10) Pour finir qui aimerais tu voir interviewé dans ce webzine? Et ton mot de la fin ?
Il y a déjà tellement de beau monde qui est passé ici, mais j’aimerais bien que le Collectif des Cerveaux-Lents y figure car il joue aussi sur les deux tableaux (eux, au plan visuel, comme graffeurs) et que j’adore leur style décalé au possible, que ce soit dans leur street-Artivisme très prolifique et polytechnique, ou dans les scrib(r)ouillonnements de leur première presse à lire aux chiottes, Licence H, qui fait chier mais dans le sens où elle détend tous les sphincters en même temps que les rictus et les zygomatiques !
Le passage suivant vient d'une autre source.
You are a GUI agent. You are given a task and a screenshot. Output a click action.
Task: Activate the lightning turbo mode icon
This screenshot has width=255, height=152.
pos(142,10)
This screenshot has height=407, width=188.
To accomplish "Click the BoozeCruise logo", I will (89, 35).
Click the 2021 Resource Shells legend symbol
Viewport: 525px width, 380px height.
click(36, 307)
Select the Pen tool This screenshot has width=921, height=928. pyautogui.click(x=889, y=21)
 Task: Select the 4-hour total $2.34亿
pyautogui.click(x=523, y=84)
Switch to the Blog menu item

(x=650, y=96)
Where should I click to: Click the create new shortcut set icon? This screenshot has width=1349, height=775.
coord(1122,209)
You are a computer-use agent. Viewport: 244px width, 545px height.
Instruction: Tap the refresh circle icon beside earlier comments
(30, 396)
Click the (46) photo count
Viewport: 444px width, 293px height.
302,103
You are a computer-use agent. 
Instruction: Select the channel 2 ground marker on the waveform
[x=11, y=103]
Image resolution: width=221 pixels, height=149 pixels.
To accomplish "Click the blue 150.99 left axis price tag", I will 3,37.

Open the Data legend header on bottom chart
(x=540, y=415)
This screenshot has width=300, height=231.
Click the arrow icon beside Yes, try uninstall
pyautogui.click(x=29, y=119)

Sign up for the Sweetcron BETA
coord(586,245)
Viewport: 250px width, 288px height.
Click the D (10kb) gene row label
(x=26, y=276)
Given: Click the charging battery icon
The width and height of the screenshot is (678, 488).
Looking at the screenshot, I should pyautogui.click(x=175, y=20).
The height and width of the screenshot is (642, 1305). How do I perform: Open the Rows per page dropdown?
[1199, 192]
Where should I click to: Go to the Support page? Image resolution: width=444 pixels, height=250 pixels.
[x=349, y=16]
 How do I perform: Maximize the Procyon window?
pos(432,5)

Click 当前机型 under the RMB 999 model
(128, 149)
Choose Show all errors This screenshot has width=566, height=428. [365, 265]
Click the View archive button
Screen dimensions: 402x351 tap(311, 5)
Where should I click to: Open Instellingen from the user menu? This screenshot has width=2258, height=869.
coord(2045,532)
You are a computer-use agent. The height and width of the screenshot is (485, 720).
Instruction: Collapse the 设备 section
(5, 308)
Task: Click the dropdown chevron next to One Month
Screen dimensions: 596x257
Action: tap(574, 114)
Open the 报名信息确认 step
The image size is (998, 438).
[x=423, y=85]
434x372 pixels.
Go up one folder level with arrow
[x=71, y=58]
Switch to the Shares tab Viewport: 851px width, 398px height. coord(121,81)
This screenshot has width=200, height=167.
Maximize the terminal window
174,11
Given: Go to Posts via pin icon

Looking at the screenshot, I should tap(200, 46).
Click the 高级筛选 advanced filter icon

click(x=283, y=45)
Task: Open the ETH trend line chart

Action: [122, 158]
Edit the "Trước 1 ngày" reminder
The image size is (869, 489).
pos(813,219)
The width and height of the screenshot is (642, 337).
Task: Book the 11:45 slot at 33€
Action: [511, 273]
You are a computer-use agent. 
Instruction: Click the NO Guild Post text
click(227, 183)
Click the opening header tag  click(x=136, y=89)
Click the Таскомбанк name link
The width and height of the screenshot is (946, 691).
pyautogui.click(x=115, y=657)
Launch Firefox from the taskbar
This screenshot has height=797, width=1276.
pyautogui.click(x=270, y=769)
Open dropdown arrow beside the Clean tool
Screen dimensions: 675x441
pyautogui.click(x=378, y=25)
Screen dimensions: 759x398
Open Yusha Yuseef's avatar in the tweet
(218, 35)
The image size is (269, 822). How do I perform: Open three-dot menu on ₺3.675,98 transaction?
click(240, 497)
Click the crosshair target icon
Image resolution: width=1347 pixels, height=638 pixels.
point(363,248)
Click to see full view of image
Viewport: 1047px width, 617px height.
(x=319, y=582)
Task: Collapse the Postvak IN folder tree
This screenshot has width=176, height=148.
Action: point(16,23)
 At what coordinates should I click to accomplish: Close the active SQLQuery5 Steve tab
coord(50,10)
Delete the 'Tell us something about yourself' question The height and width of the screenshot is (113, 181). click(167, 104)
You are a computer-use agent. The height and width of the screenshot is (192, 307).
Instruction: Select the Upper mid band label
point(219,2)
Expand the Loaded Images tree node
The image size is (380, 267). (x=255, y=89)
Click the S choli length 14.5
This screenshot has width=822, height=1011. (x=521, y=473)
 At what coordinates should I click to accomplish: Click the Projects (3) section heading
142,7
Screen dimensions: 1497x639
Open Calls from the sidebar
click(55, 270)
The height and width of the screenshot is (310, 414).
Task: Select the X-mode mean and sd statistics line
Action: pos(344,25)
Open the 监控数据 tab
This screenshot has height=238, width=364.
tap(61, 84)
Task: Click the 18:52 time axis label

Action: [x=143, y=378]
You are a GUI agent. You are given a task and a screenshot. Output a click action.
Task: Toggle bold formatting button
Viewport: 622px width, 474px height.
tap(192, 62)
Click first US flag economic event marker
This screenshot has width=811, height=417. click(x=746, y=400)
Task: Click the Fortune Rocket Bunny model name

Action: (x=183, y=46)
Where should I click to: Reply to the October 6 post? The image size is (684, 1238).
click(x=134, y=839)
Le mot de la fin : MERCI Miss Buffet Froid pour cette interview par mail qui a été un très bon exercice ! Je rétorquerais aux Artistes (en phase de lancement ou qui se tâte pour le faire) « Qui suis-je pour me juger moi-même ? » car il faut savoir montrer son travail et en comprendre les critiques (quand elles sont constructives) plutôt que de dire que ce n’est pas prêt et patati-patata. À nos futurs lecteurs, je dirais « Viendez vous rendre compte par vous-mêmes de ce qu’on écrit » en lisant nos eBooks, et passez ensuite à la version papier à pas chère pour ne plus vous casser les yeux sur l’ordi et emporter de quoi bouquiner tout partout : vous ferez plusieurs heureux, vous-mêmes et vos proches en reprenant du plaisir à lire des livres originaux et nous-mêmes en nous soutenant pour nos autres projets à venir !
Finissons pour de bon, à fond, sur le poids des mots et le choc des photos :
« Être unique vous permettra de triompher dans la vie » Madonna ; « Be yourself, just do it » !

Comme ce graff qui m’a espanté et fait m’esclaffer de rire, j’espère que celle/celui qui a lu cette interview se sera un peu marré en même temps qu’elle/il aura appris des choses, la base du pourquoi et du comment des écrits du Collectif des 12 Singes.